Joon next to me was equally silent, but he looked more composed than I did. "Poor little fellow," he muttered to my brother. 

"It's all my fault. If I hadn't…"

"If anyone is to blame, it's that stupid pandemic. I've seen you suffer when they wouldn't allow you to see your brother. I can only assume what it must have been like for him. Don't blame yourself or the decision you made. No one would have anticipated any of this. 

"I…I…" I turned around, wiping more tears from my eyes and my nose, hoping against hope Joon hadn't noticed any of this. 

A hand was clasped on my shoulder, "come on, mate. Let Jimin rest."

I shook my head, not ready to leave Jimin's side. 

"I'm not telling you to go home. I'm telling you to step outside for five minutes." Joon patted his five-thousand police-uniform-pockets before he retrieved something shiny and tiny from one. A pack of cigarettes. He didn't need to say anything else.
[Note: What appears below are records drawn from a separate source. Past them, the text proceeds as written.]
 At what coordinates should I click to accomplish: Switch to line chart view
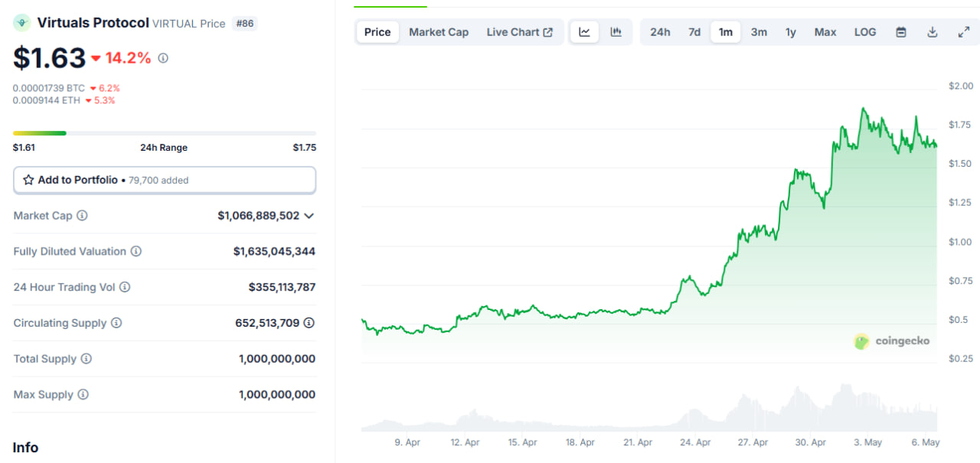[584, 32]
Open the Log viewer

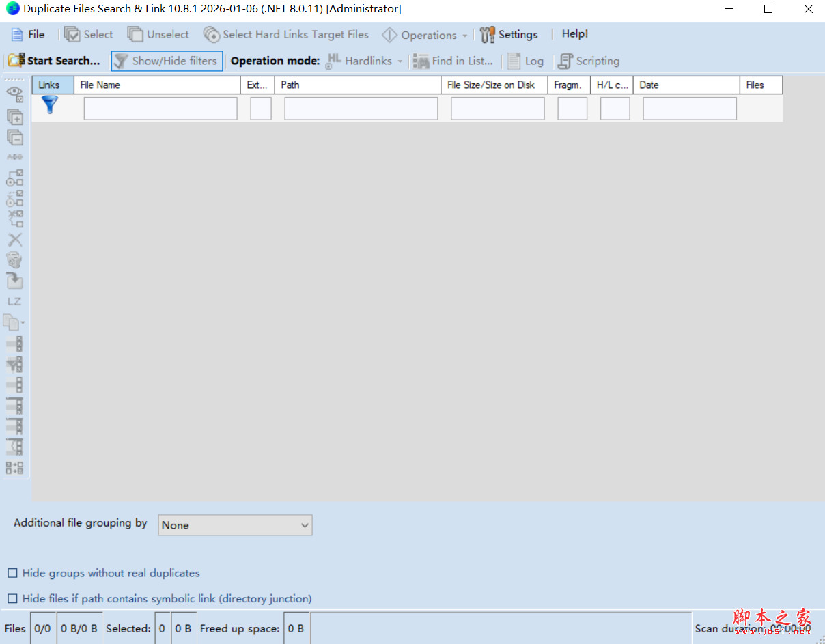526,61
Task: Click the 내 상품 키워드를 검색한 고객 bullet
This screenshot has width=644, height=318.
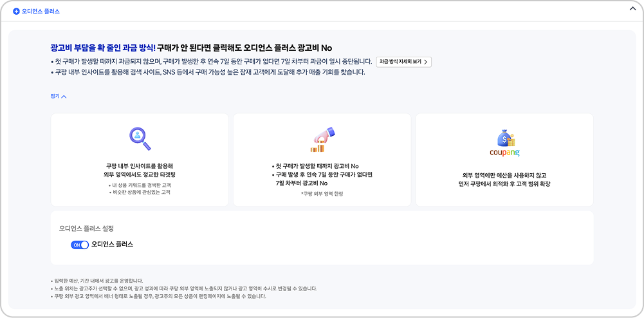Action: pos(140,185)
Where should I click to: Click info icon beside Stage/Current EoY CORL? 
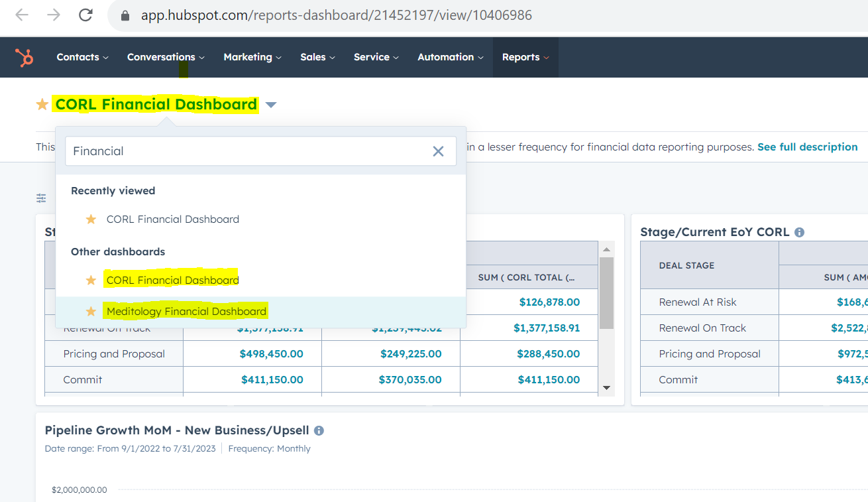[799, 233]
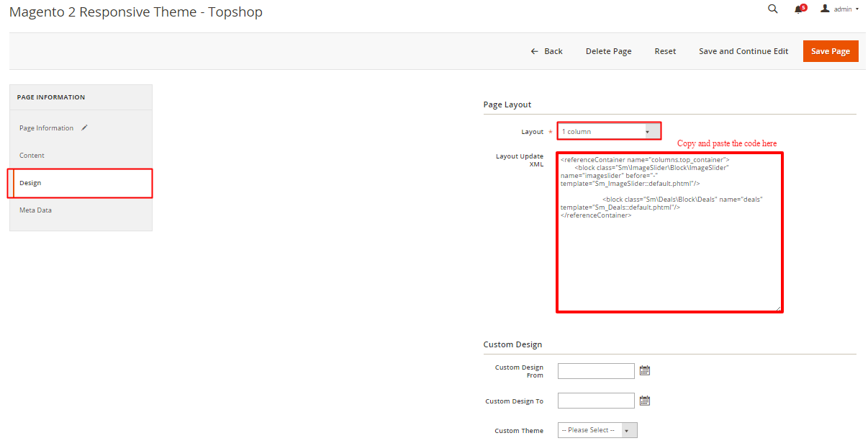This screenshot has height=446, width=868.
Task: Click the Reset button
Action: [x=665, y=51]
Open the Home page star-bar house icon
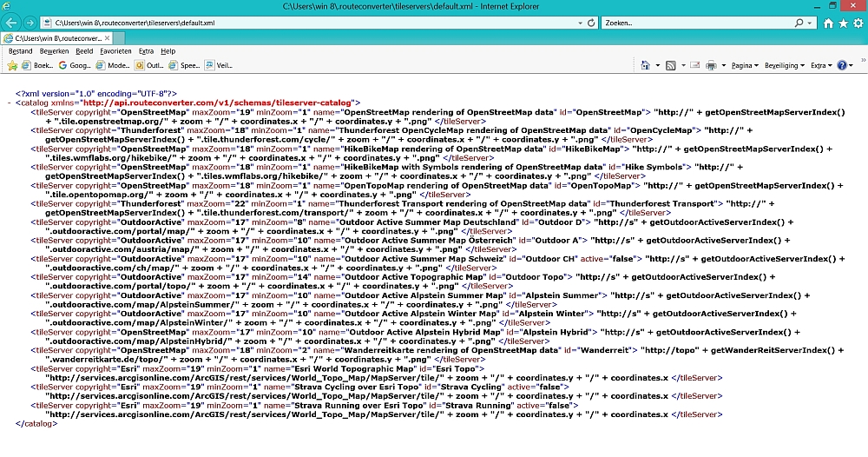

I squeezed Jimin's tiny hand one more time, "I'll be right back, okay," I kissed his forehead—something I don't recall ever having done before—then followed Joon outside. 

There was a little bench just opposite the car park where a police cruiser stood, headlights still flashing. At least Joon had had the decency to switch the siren off. 

I lit up, took a drag, and sank into the bench. I had thought the cigarette and the fresh air would calm my nerves, but the opposite was the case. Tears were rolling down my cheeks as if they were racing another, striving for pole position. 

I couldn't even finish my cancer stick, I was sobbing so hard, I dropped the thing to the ground without even noticing. 

Joon sat next to me silently, typing something into his mobile. 

"You ready to talk about your parents?" He asked after a while, once my tears had dried down a little. 

"I might need another one for that story," I mumbled, carefully eying his pack. Joon put it in my lap. "Help yourself."

I lit up another cigarette took another deep drag, then told Joon how I first tried to get hold of mum and dad to ask for help footing MOTS house's bills. How I found out that they actually agreed to have this operation, how they had inserted themselves as Jimin's guardians, which wasn't their right at all. I had been my brothers emergency contact here in Korea for most of his adult life. 

"Have you actually tried to visit their house?" Joon asked. 

I shook my head. "Only called them." 

"Okay, you wouldn't be able to report them missing without having tried to reach out in person." He nodded to the cruiser, "Jimin is going to be out for another couple of hours at least, let's get this checked out."

"Now?"

"Yes, now."

I sighed, unable to decide what would be worse: seeing my parent's or finding that they really had disappeared.